Desa Sawangan adalah desa yang memiliki dataran sedang dan sedikit berbukit, ketinggian Desa Sawangan lebih rendah dibandingkan dengan Kecamatan Ajibarang yang berjarak 6 KM di sebelah ujung selatan Ajibarang, Desa Sawangan juga merupakan Lintasan Jalur Transportasi Alternatif Kabupaten yang menghubungkan Kecamatan Ajibarang dengan Margasana Jatilawang.
Sebagaimana desa-desa lain, Desa Sawangan terbagi menjadi tiga dusun dan memeiliki beberapa grumbul atau dukuh yang masing-masing memiliki cerita asal muasal yang tidak saya kupas dalam cerita ini.

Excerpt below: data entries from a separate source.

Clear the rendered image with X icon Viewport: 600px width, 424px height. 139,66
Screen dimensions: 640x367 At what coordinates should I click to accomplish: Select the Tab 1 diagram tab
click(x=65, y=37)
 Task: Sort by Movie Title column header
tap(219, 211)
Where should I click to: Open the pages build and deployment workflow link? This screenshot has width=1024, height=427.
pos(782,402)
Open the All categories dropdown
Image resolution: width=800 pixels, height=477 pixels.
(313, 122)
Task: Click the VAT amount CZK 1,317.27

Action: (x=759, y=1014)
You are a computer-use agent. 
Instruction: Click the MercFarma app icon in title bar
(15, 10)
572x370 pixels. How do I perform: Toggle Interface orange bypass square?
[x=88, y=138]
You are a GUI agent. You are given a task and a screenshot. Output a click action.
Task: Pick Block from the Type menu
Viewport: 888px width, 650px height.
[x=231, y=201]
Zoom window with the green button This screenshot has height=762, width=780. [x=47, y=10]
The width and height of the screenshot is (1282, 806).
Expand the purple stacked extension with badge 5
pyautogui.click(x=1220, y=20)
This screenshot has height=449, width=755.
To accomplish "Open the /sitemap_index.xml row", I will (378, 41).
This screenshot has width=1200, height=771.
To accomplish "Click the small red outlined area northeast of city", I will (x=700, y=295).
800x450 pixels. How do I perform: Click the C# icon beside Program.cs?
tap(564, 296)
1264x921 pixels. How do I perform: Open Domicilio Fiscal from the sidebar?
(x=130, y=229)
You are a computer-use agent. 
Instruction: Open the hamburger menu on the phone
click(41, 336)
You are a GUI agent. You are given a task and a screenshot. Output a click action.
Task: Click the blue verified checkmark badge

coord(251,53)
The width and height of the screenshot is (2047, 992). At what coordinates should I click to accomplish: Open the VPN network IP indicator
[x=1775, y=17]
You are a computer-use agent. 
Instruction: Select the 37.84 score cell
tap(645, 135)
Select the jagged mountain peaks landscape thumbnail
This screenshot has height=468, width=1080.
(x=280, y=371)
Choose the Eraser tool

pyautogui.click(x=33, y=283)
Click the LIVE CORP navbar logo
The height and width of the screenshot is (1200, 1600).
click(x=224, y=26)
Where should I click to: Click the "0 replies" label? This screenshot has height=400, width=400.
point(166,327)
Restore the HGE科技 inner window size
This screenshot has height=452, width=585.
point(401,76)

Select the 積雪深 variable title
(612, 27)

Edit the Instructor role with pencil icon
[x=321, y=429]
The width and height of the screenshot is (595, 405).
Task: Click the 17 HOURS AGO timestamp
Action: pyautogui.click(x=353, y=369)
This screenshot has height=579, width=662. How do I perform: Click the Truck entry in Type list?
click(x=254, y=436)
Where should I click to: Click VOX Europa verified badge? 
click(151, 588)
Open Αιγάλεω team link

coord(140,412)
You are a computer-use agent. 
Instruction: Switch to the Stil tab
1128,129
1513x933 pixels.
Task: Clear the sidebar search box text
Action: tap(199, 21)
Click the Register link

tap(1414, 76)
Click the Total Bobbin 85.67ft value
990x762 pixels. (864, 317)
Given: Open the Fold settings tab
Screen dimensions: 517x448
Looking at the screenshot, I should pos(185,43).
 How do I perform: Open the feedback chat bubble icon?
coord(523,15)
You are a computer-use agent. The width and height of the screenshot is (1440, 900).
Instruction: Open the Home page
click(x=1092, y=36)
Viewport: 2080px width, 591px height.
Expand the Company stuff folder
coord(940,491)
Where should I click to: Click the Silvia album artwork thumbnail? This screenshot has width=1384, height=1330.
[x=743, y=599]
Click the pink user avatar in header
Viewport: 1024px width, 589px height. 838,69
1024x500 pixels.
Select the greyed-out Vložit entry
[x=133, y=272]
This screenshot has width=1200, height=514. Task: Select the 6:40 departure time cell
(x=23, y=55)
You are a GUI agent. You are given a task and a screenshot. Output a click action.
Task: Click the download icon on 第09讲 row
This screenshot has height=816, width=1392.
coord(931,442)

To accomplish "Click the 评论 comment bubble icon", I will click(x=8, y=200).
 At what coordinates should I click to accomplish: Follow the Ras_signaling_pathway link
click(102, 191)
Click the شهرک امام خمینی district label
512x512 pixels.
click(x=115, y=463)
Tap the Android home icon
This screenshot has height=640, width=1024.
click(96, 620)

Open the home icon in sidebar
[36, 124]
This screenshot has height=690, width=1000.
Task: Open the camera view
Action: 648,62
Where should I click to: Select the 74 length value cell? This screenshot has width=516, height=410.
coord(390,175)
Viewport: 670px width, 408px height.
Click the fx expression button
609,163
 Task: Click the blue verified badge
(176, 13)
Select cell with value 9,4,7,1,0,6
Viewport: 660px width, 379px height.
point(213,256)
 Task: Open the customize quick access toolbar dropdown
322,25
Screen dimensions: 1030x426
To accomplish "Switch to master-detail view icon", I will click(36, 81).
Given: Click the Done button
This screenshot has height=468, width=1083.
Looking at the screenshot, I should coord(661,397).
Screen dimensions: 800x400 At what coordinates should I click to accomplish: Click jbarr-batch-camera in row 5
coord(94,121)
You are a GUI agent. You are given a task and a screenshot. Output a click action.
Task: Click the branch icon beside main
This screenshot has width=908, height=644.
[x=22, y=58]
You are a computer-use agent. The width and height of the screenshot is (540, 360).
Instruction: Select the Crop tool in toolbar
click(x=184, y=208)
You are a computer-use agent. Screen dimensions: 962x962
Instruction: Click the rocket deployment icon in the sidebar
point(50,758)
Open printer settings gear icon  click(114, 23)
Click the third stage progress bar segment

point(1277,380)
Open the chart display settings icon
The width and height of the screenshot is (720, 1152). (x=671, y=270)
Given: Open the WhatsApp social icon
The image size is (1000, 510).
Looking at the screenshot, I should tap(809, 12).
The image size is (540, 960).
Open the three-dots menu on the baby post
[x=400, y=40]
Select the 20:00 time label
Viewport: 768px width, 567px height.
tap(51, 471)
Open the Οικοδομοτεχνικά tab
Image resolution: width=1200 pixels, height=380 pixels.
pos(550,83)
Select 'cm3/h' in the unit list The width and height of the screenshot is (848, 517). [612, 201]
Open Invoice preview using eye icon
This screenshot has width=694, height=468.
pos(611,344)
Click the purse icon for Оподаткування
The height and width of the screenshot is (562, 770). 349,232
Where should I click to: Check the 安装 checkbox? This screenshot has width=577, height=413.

Adapun grumbul/dukuh yang ada antara lain, Wilayah Dusun I terdiri dari Grumbul Mungguhan,Gualangu,Sawangan,Cidora,Kali Gadungan,Pawungkalan,Pasir Luhur dan Igir Kopeng. Dusun II adalah Grumbul Gunung Putri, Dukuh Manis dan Sutrabrata, sedangkan Dusun III adalah Grumbul Tigasan,Depok,Pacikalan dan Karanglaban
Untuk mata pencaharian penduduk yang mayoritas Pra KS adalah Petani Penderes Gula Kelapa, meskipun pekerjaan yang digelutinya merupakan pekerjaan yang beresiko tinggi bahkan sangat berbahaya bagi keselamatan jiwa dan belum ada asuransi jiwa namun mereka sabar dan tekun demi untuk mencukupi kebutuhan ekonomi keluarga, hal tersebut mungkin perlu ada perhatian khusus dari Pemerintah.
Dilihat dari segi Potensi sumber daya alam, meneurut informasi dari kalangan ahli geologi dan masyarakat, Desa Sawangan memiliki area yang diperkirakan terdapat kandungan batu-batu berharga atau batu permata dan oleh penduduk selalu dijaga kelestariannya adapun lokasi tersebut tepatnya diarea lahan kosong Cidora, yang sekarang ini sebagian sudah terjual pada investor untuk bahan baku PC.